The folks at Mercedes have been feeling nostalgic lately, pulling some of its best-remembered models out of its archives and dusting them off for our recollection. Just the other day, it took us on a spirited drive down memory lane in one of its finest performance sedans, and before that it reminded us of a long-lost nameplate. Now it's putting one of its most iconic roadsters back in the fore.

The R129 was one of just seven long-running iterations of the SL that the Silver Star automaker has made over the course of the past 65 years.

Coming of age as we did in the Nineties, though, it's the one that we, at least, remember best. It debuted 30 years ago at the 1989 Geneva Motor Show, eschewing the more classic styling of its three predecessors and adopting an altogether more modern, straight-lined form.

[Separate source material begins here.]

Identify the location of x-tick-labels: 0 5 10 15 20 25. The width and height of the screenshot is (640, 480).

Underneath its boxy bodywork, the R129-generation SL was something of a technological showpiece of its time. It featured an automatically deploying roll hoop, three-point belts integrated into the seats, adaptive dampers, and a slippery form with a drag coefficient of just 0.32 (with the standard hardtop installed).

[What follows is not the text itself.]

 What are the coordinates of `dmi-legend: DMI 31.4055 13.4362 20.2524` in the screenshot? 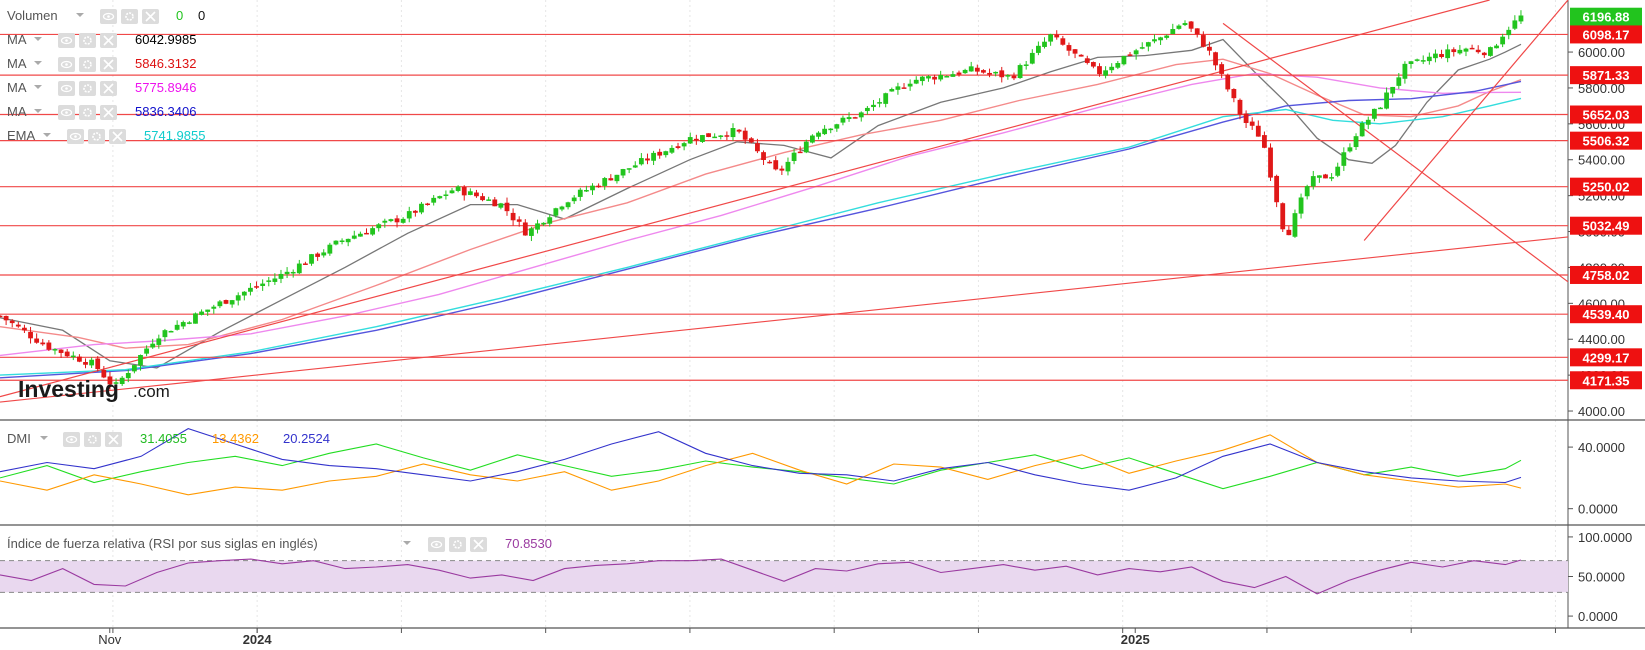 It's located at (168, 439).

It also offered a wide array of engine options, including six-, eight-, and even twelve-cylinder motors ranging in output from 190 horsepower in the base 300 SL all the way up to 525 hp in the top-of-the-line SL73 AMG.

Daimler kept the R129 in production for twelve years, over the course of which it made over 200,000 of them – of which more than a third were dispatched to North America. Now 30 years since its debut, 18 since its replacement, and a couple of generations later, it's becoming something of a young classic for those who, like ourselves, remember it as the definitive roadster of its time.